I remember my own steep learning curve after the events of 9/11, which stimulated a desire to learn about Islam and the reading of it that could possibly have lead the terrorists to act as they did. It wasn’t something my own journalist training had prepared me for ten years earlier. Any suggestion it might have done would have been met with incredulity. It can be fairly argued that a journalistic training which teaches the rigour of identifying the story, checking facts and sources and ensuring balance and impartiality means that students should be equipped to tell any story, whether religious or not. Acting on the suggestion put to the APPG that there should be a religious expert in every newsroom runs the risk that ignorance about religion can continue to be worn as a badge of honour by everyone else. Still, it’s worth noting that a couple of national newspapers which decided they could do without religion specialists a couple of years ago are now reemploying them.
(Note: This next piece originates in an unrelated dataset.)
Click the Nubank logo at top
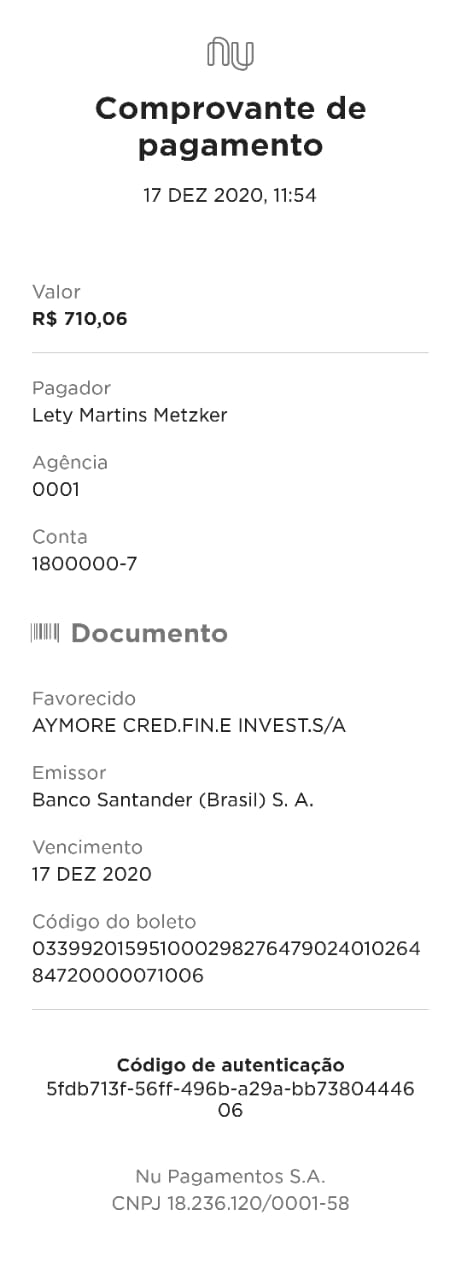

The US has been ahead of the UK in developing religion courses for its journalism students, although a number of university and charitable bodies here are now doing so. A course at the University of Alaska Fairbanks requires its students to critique of a piece of religious journalism every week and find and report on their own religious stories. But before they do that, students simply have to spend time with people from places of worship or faith activities who they would not normally come across. It is one thing to have the head knowledge of the basic tenets of the world’s faiths (and of the variety of expressions and beliefs within them), but it is quite another to understand what that means in the lives of individual people. Along with clergy, religious educators, and Home Office staff assessing asylum claims, journalists can get hung up on what people believe, but it is more often the lived experience of faith that they will need to communicate to their audiences; and that is much harder to do.

You can’t “get” religion if you don’t get that. In the same way, you won’t begin to fathom Luther and all that followed if you don’t appreciate that his starting point was a burning existential question about how a person could get right with God and be saved.

Rosie Dawson is an Associate Research Fellow of the William Temple Foundation.